Sep 22, 2016
Tahoe Basin Residents Celebrate 20 Years of Restoring Their Environment
Authors: Forest Schafer
On August 31 of this year more than 7,000 people came together to reflect on 20 years of progress and challenges of environmental improvement in the Lake Tahoe Basin. The 20th Annual Lake Tahoe Summit included remarks by Senators Barbara Boxer, Dianne Feinstein and Harry Reid; California Governor Jerry Brown; and Assistant Secretary of the Interior Janice Schneider.
President Barack Obama delivered the keynote address on the importance of innovation and partnerships in conserving the natural environment. “Just as the health of the land and the people are tied together,” he said, “just as climate and conservation are tied together, we share a sacred connection with those who are going to follow us… The future generations who deserve clear water and clean air that will sustain their bodies and sustain their souls.”
President Bill Clinton and Vice President Al Gore attended the first Lake Tahoe Summit and pledged substantial investment in the Lake Tahoe Region. That event also launched the Lake Tahoe Environmental Improvement Program, a partnership of federal, state and local agencies, private interests, and the Washoe Tribe. The program develops meaningful connections among restoration focus areas, and provides a platform to leverage and track investments and accomplishments from all sectors.
At the 20th Annual Summit Assistant Secretary Janice Schneider announced funding for local community fire adaptation and forest management work, which was a big deal for the Tahoe Basin. This celebration attended by policymakers, scientists, activists, managers and the public created a palpable feeling that mitigation is moving forward, and reinforced the importance of sustaining the efforts.
For practitioners working on community fire adaptation, the Summit also provided an opportunity to reflect on how our work connects to the broader efforts of conservation on a local, regional and global scale.
The president noted that “a single wildfire in a dangerously flammable Lake Tahoe Basin could cause enough erosion to erase decades of progress when it comes to water quality.” Lake Tahoe’s story and its pride of place are tied just as strongly to the basin’s forested landscape as to the lake’s clear blue waters. Preserving and protecting clean water requires conserving surrounding landscapes, and the human and ecological communities within them.
In a recent post, Jonathan Bruno discussed the imperative of providing a platform to coalesce our most important and impactful messages. He writes that “a consistent and persistent message is needed to keep wildfire adaptation practices and needs in the forefront of policymakers’ minds.” Cohesive, consistent messaging is effective at building support, and it begins at a local level. It requires building partnerships with organizations and people from multiple disciplines and perspectives, and thoughtful communication about the connections between fire adaptation and the sustainability of natural resources that we depend on for the health of our economies and communities.

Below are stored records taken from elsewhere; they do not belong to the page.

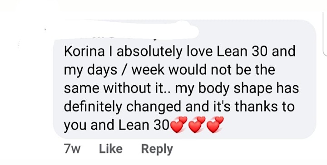Click the line 'same without it.. my body shape has'

pyautogui.click(x=181, y=88)

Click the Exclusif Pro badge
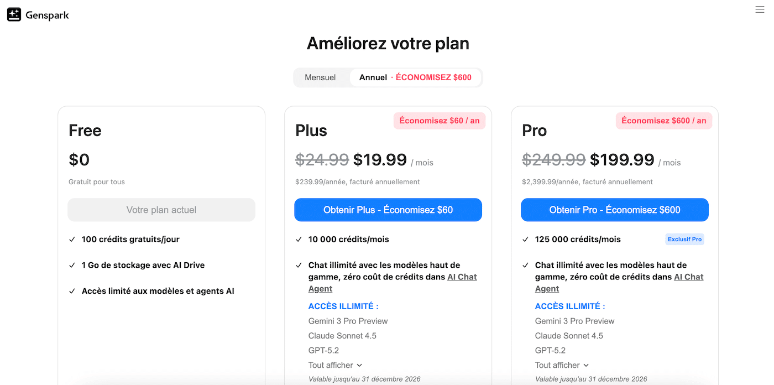684,240
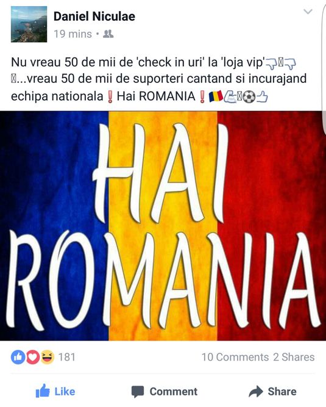Click the friends audience icon

point(108,34)
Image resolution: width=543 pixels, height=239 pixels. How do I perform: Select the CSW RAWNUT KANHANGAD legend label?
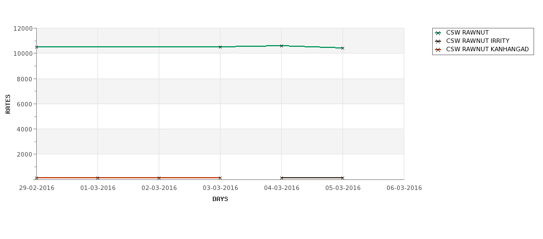tap(487, 49)
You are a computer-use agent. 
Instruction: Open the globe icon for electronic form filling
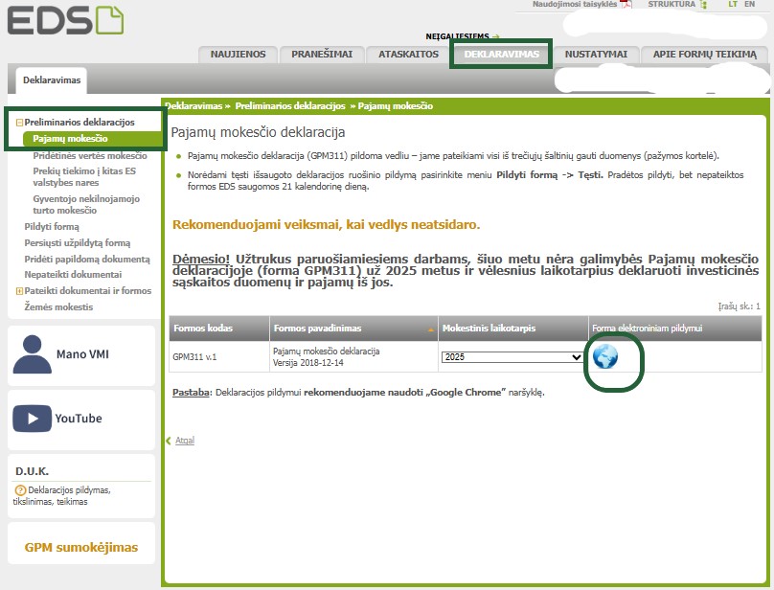(605, 356)
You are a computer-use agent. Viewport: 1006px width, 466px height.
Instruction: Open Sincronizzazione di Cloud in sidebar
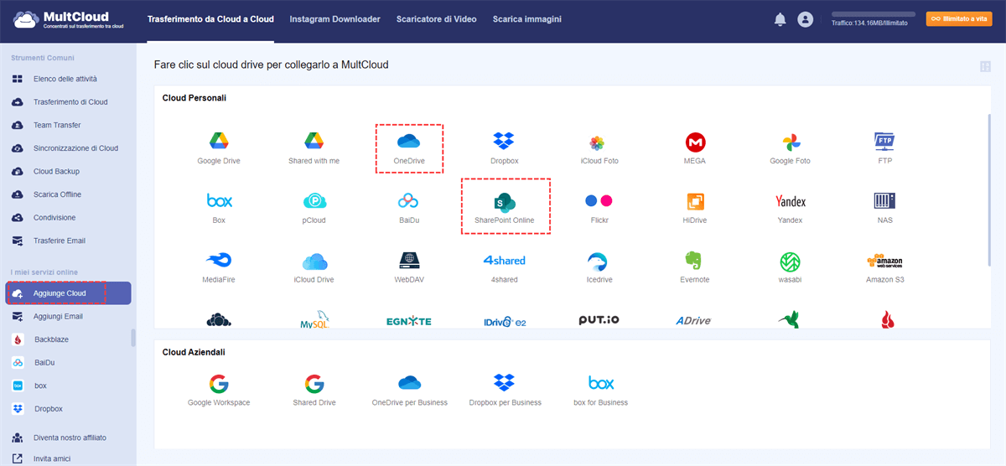(75, 148)
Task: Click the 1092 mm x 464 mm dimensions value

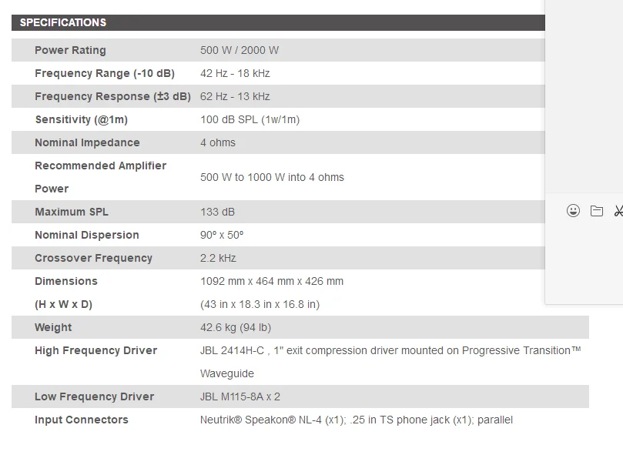Action: tap(272, 281)
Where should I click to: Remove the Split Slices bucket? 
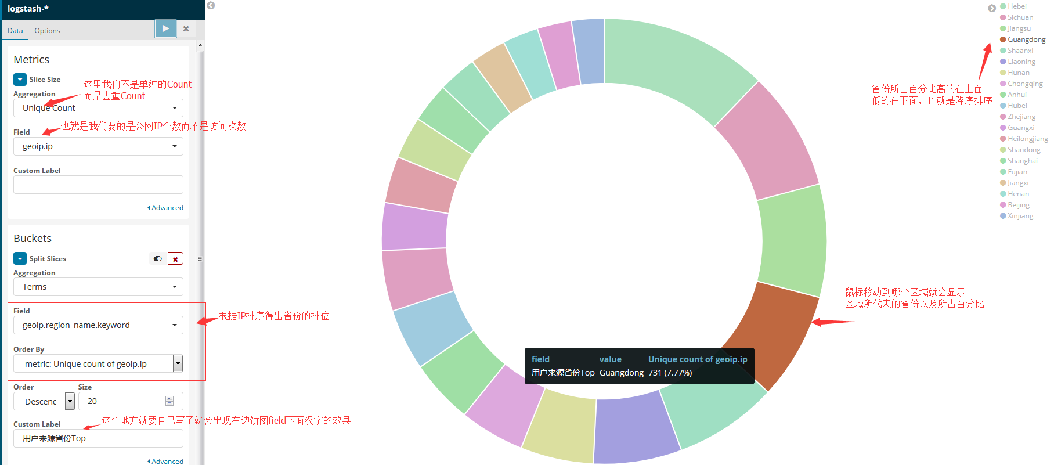click(x=175, y=259)
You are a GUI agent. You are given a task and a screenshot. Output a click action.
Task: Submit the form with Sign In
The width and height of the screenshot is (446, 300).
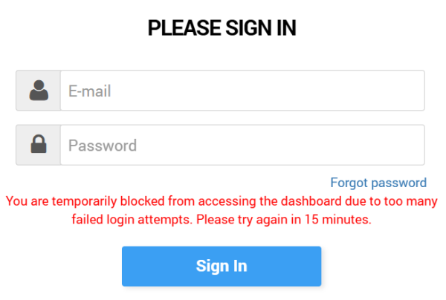click(222, 266)
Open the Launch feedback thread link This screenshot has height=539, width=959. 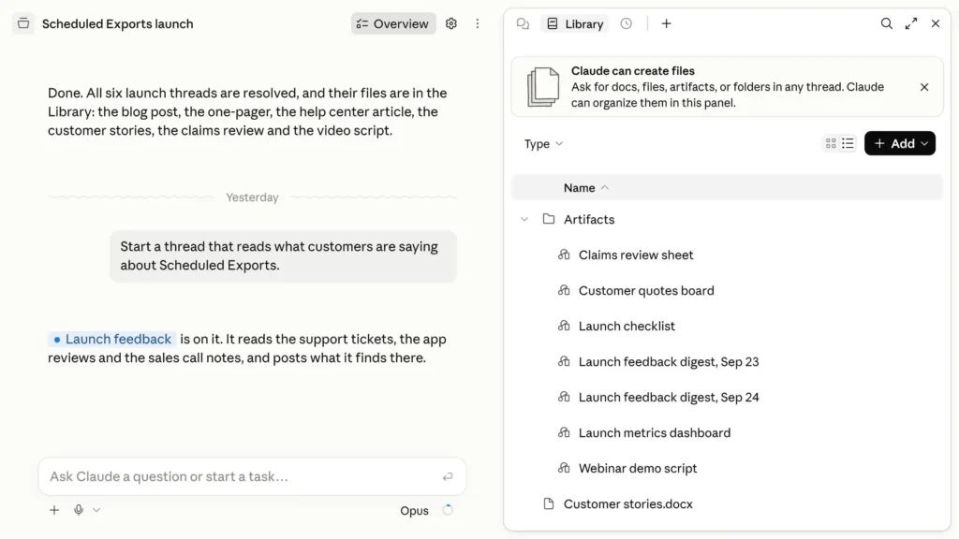112,339
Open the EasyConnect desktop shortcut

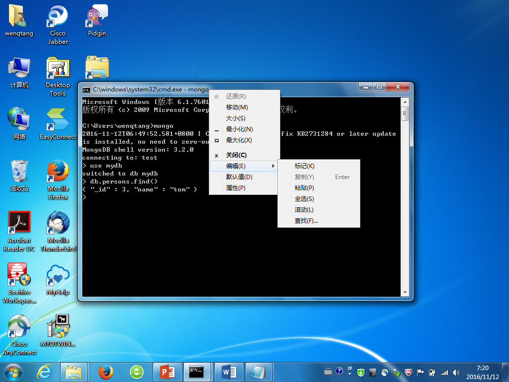point(58,120)
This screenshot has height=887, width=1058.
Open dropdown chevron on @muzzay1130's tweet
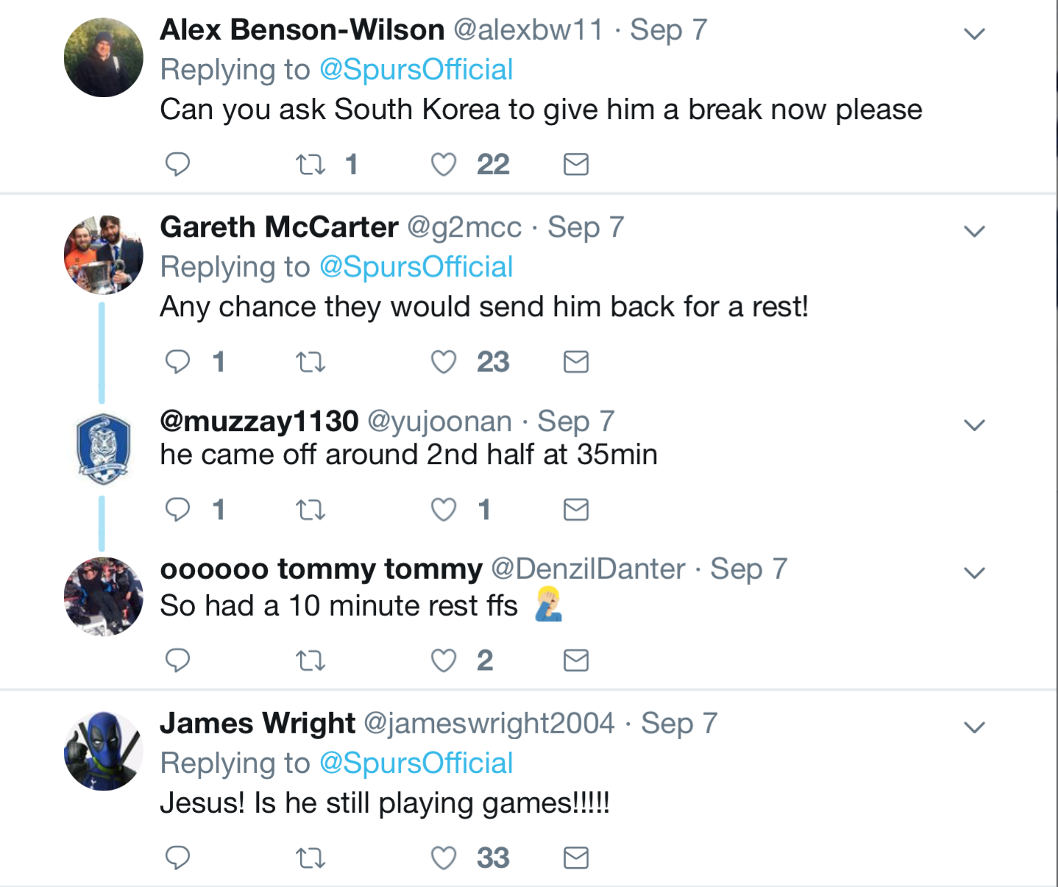[x=974, y=425]
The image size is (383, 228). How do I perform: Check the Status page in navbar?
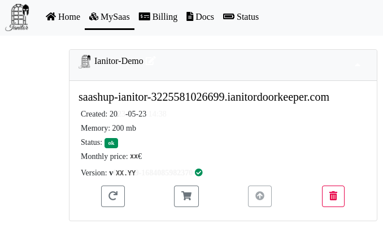tap(241, 17)
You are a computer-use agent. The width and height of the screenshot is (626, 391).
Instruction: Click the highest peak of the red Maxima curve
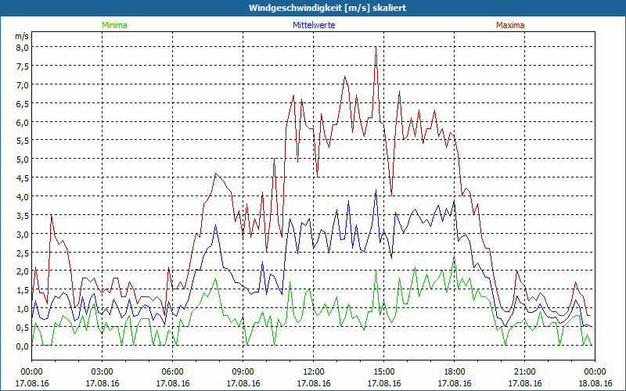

“Conservation is critical not just for one particular spot, one particular park, one particular lake. It’s critical for our entire ecosystem” the president said. “We embrace conservation… because when most of the 4.5 million people who come to Lake Tahoe every year are tourists, economies like this one live or die by the health of our natural resources.” The story is the same for more and more fire-prone areas throughout the United States. Urbanization is increasing, and the US rural populations are declining for the first time in history. Estimates predict that urbanized land area will more than double by 2050. As urban areas continue to expand, people will increasingly look to the areas where we work for recreation, for clean water and for solace.
This celebration of success comes at a time when we are faced with dire regional and global challenges. The temperature of Lake Tahoe is rising at its fastest rate yet, and is currently the warmest on record. An extended drought in California has led to unprecedented levels of insect infestation and tree mortality in the central and southern Sierra Nevada, and the epidemic is moving north, with 66 million dead trees counted in the most recent survey. The day of the Summit marked the close of Earth’s 16th straight warmest August on record.
These impending challenges necessitate a broad, integrated perspective on community fire adaptation — a perspective that connects landscapes, deemphasizes jurisdictions, and brings together new partners. A perspective that looks beyond literal landscapes and integrates the cultural, economic and political landscapes that influence and shape our programs.
And finally, a perspective that balances short-term results with long-term resilience and sustainability. Community fire adaptation is not something we can achieve in years, or even decades. However, through building a broad base of support and common understanding of the goals, incremental changes in our behavior and perspectives can shift how we interact with the ecosystems that support us. And we can look forward to a time when fire roams the landscape, not as a disaster, or even a nuisance, but as an essential part of our environment and a key to our survival.